◆ EXTRACTED TEXT:
* START *
4) God is fictional.

Am I missing a possibility?

And (as an aside) if we can't understand why it's good or evil, why were 
humans kicked out of the garden of eden after eating from the tree of 
knowledge of good and evil and becoming like god in that respect? :-)

>   Those well-known arguments have their answers, which atheists simply refuse
> to listen to, or consider in any way acceptable. 

I've never really seen a reasonable answer to most questions. At some point, 
one has to simply accept there are different premises at work, different 
axioms, and no amount of rational argument will argue people out of 
positions found via irrationality.

>   Some of the questions are truely complex and difficult. However, most of
> the questions are trivial and have completely simple answers to them.

Yes, and usually that answer is "God is fictional."  :-)  I've looked at a 
lot of these things, talked for tens of hours to deeply religious and highly 
trained ministers and such, and I've never found an answer to these 
questions that aren't trite.

> However, a bit like conspiracy theorists, they refuse to let go even of
> the most ridiculous questions.

Oh come on. You watch Ray Comfort convincing you God exists because the 
banana is curved and changes colors when it ripens, and you think *atheists* 
have ridiculous questions?
* END *
◆ GIVEN ENTRIES:
* START *
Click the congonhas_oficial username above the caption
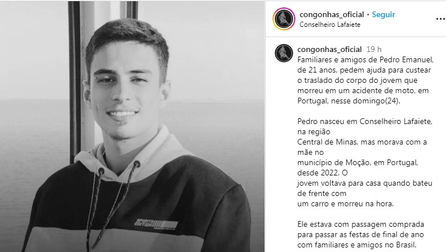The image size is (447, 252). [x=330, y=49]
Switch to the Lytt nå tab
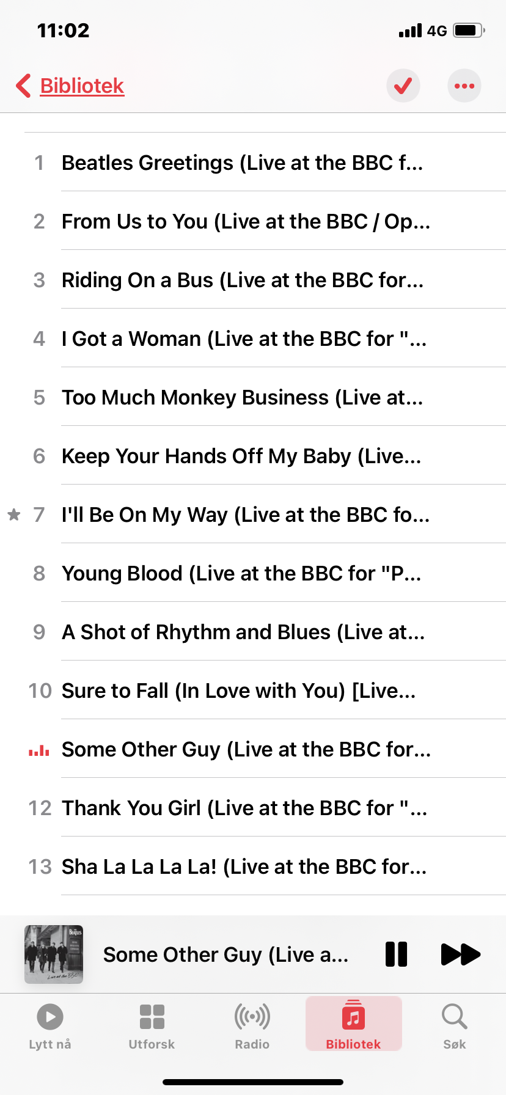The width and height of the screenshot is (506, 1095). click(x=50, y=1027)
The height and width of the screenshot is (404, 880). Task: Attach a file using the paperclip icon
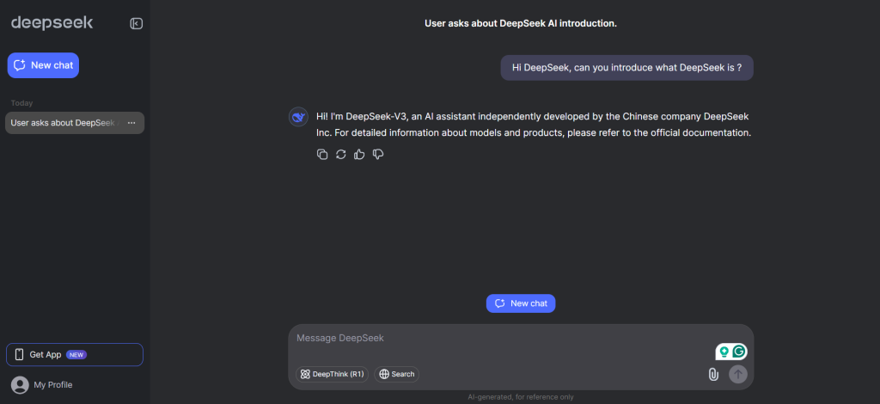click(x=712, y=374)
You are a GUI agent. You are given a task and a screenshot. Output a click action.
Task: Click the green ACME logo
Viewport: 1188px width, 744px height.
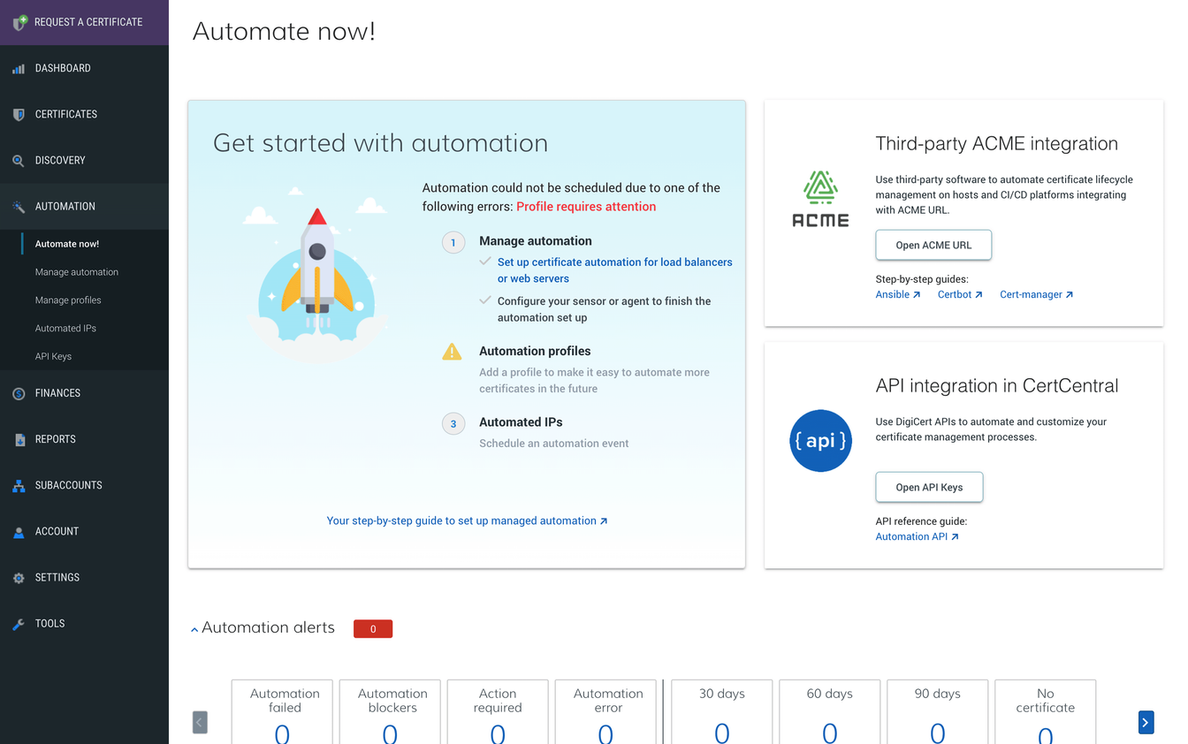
* END *
* START *
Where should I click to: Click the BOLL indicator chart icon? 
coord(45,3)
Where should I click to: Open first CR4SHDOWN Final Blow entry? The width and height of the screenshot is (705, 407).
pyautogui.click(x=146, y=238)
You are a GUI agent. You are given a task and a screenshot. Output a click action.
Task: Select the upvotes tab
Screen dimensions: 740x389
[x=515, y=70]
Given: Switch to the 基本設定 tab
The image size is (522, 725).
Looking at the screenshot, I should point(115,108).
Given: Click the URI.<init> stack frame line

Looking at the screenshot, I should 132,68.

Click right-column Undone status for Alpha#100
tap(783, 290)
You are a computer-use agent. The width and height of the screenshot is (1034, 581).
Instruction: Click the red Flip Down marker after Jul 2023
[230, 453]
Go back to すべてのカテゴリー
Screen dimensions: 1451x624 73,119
* END *
◆ EXERCISE TASKS:
**1)** In the post on atheism and religion, why does the writer say rational argument won't move people out of their positions? Answer in one to three sentences.
**2)** Can you extend the post on atheism and religion past its last sentence?
The items have no connection to the post on atheism and religion.

◆ RESULTS:
**1)** Different premises and axioms are at work. People who reached their positions through irrationality can't be argued out of them by rational argument.

**2)**
>   (Often they also choose the most ridiculous and misguided answers out
> there, just to make fun of them and ridicule them. That is, to make straw
> men out of them.)

No, it's more like the most ridiculous and misguided answers are the most 
dangerous. The people who are moderate don't get any time because there's no 
need.

>   Still doesn't say anything about the existence of God (which is the core
> point of the video).

Depends. Which God. Your God? Or the God of the people who think everything 
in the bible is literally true?

>>> Of course you have to understand that it *is* a
>>> metaphor, and what it is trying to say. (Naturally different people may
>>> have different interpretations, which is why we have a myriad of different
>>> churches, branches, sects and whatnot.)
> 
>> A myriad of different churches, branches, sects, explosions of airplanes, 
>> murders of abortion doctors, and beheadings of apostates.
> 
>   Still not the point of the video.

Yes it is. It's just poorly expressed, probably due to time constraints.

>> Then you're not the type of person this video is addressed to. :-)
>   Its straw men about what the bible is saying just bother me a lot.

It's really not. It's what many of the religious fanatics here actually 
claim the bible says. You're taking your interpretation of the bible, and it 
doesn't match up with what the video is arguing, because the video is 
arguing with someone else's interpretation of the bible.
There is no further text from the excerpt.